### Article ###

# Portal to upload video evidence launched.



## kingrollo (2 Jul 2018)

http://www.cyclingweekly.com/news/n...er-submit-action-camera-footage-police-384731

link here

https://www.nextbase.co.uk/national-dash-cam-safety-portal/


----------



## mjr (2 Jul 2018)

Clicked the privacy policy link and read "we may contact you in response to your message or subsequently in the future. This may include periodically sending promotional emails about new products, special offers or other information, which we think you may find interesting, using the email address you have provided."


----------



## jarlrmai (2 Jul 2018)

Wow this will be fascinating, given some of the videos I've seen on YouTube with police phone conversations indicating they can't see anything wrong.


----------



## mjr (2 Jul 2018)

Website Terms of Use also contains a doozy: "When you upload or post content to our site (including, but without limitation dashcam videos), you grant to us a perpetual, irrevocable, worldwide, non-exclusive, sub-licensable, royalty-free and transferable licence to use, exploit, copy, store, disclose, reproduce, publish, distribute, prepare derivative works of, display, perform and otherwise use that content for any purpose across any media including, but not limited to, promoting the site and its content, promoting our business, and promoting our products and services."


----------



## jarlrmai (2 Jul 2018)

Oh it's basically so they can sell them to journalists


----------



## Phaeton (2 Jul 2018)

So a website that it claims it is putting up to free up Police time, will then get deluged with wannabee warriors of passes that the Police will have even less resource.

Granted we do need driver education, but this is not the way.


----------



## mjr (2 Jul 2018)

jarlrmai said:


> Oh it's basically so they can sell them to journalists


Or those clips shows on TV?

Someone's goofed. Is it that Nextbase have stuck the wrong terms on the new portal, CUK have been conned or something else?


----------



## mjr (2 Jul 2018)

Phaeton said:


> So a website that it claims it is putting up to free up Police time, will then get deluged with wannabee warriors of passes that the Police will have even less resource.
> 
> Granted we do need driver education, but this is not the way.


Police are already collecting footage and their video transfer systems are so glacially slow in my experience that something like this might well free up officer time despite an increase in reports.


----------



## glasgowcyclist (2 Jul 2018)

Not available in Scotland or NI by the looks of it, so can't really be described as national.


----------



## mjr (2 Jul 2018)

glasgowcyclist said:


> Not available in Scotland or NI by the looks of it, so can't really be described as national.


Are England and Wales not nations in your opinion, then?


----------



## glasgowcyclist (2 Jul 2018)

mjr said:


> Are England and Wales not nations in your opinion, then?




They are, but this facility "has been setup with the aim of reducing road accidents and making* the UK’s* roads safer", and is backed by Cycling *UK.*
So, in that context, it's wrong to describe it as national when it doesn't cover the UK.

###

Task instructions>
[1] Name every user who posts in the thread about the video evidence portal.
[2] Put the lines of the records below, from the line containing "Click the retweet arrows icon" to the line containing "I will point(17,15).", into a numbered list, skipping blank lines.

### Material for this task ###

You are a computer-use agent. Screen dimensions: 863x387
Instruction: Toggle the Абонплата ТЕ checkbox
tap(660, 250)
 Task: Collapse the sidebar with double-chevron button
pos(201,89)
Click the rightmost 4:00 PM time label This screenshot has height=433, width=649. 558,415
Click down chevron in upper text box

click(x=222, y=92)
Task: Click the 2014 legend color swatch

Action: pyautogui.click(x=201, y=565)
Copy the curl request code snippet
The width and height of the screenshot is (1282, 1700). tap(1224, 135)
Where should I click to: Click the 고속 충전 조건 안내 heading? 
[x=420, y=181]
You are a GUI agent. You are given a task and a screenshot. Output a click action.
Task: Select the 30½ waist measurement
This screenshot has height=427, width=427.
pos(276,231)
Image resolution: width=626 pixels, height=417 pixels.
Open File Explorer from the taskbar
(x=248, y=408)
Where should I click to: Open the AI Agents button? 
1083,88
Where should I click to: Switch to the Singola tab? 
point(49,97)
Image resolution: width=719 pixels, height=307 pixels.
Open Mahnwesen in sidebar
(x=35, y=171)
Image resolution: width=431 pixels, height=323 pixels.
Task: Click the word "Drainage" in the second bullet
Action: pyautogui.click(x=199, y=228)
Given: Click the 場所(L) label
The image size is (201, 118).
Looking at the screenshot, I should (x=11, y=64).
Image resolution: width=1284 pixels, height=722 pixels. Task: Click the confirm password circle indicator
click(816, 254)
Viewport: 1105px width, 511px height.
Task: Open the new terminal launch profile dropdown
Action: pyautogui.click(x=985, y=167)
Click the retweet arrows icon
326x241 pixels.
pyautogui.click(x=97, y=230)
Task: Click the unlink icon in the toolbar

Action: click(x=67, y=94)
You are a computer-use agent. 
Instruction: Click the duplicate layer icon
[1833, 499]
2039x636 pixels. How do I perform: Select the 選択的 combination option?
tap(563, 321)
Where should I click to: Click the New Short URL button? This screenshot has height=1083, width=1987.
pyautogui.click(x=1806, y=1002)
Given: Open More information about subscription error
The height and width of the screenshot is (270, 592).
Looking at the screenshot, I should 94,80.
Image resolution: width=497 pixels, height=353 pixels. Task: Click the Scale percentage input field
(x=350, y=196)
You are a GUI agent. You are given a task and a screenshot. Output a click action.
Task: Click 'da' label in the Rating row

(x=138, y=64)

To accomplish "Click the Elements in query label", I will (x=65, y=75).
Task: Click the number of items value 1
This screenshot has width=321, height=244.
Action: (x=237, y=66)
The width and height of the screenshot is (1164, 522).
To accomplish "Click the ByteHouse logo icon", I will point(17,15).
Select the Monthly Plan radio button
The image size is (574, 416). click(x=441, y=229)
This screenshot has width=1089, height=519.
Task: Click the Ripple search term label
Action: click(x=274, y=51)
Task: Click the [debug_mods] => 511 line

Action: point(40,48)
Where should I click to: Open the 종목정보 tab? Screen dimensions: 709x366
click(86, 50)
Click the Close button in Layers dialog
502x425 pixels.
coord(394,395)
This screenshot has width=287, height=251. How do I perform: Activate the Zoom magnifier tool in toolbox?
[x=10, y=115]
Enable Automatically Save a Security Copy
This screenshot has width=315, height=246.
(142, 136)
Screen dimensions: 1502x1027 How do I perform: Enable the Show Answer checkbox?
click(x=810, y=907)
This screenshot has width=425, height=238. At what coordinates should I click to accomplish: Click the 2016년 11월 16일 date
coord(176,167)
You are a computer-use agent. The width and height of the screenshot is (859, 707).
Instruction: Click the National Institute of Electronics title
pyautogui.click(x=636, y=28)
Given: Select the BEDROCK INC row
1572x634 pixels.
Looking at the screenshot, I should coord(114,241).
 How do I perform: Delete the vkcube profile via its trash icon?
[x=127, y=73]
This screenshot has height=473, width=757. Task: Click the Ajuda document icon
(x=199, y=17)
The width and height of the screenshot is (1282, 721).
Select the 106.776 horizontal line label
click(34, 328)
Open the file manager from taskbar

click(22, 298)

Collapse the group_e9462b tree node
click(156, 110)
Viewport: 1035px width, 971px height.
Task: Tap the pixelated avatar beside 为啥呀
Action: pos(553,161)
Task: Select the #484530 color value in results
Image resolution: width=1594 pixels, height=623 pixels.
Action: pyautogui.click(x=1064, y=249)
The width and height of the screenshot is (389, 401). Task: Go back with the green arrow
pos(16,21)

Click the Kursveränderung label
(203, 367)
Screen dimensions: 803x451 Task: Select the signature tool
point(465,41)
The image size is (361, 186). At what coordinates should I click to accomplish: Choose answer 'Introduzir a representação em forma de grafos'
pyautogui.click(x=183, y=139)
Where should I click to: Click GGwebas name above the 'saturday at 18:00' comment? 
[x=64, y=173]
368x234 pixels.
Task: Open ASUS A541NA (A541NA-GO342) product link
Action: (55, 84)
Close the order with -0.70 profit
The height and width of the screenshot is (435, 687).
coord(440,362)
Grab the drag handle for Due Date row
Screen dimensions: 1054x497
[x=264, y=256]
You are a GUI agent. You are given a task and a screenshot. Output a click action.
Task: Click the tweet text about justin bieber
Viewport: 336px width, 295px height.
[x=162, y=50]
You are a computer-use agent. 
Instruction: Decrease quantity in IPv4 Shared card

###

Outputs>
[1] kingrollo, mjr, jarlrmai, Phaeton, glasgowcyclist

[2]
1. Click the retweet arrows icon
2. 326x241 pixels.
3. pyautogui.click(x=97, y=230)
4. Task: Click the unlink icon in the toolbar
5. Action: click(x=67, y=94)
6. You are a computer-use agent. 
7. Instruction: Click the duplicate layer icon
8. [1833, 499]
9. 2039x636 pixels. How do I perform: Select the 選択的 combination option?
10. tap(563, 321)
11. Where should I click to: Click the New Short URL button? This screenshot has height=1083, width=1987.
12. pyautogui.click(x=1806, y=1002)
13. Given: Open More information about subscription error
14. The height and width of the screenshot is (270, 592).
15. Looking at the screenshot, I should 94,80.
16. Image resolution: width=497 pixels, height=353 pixels. Task: Click the Scale percentage input field
17. (x=350, y=196)
18. You are a GUI agent. You are given a task and a screenshot. Output a click action.
19. Task: Click 'da' label in the Rating row
20. (x=138, y=64)
21. To accomplish "Click the Elements in query label", I will (x=65, y=75).
22. Task: Click the number of items value 1
23. This screenshot has width=321, height=244.
24. Action: (x=237, y=66)
25. The width and height of the screenshot is (1164, 522).
26. To accomplish "Click the ByteHouse logo icon", I will point(17,15).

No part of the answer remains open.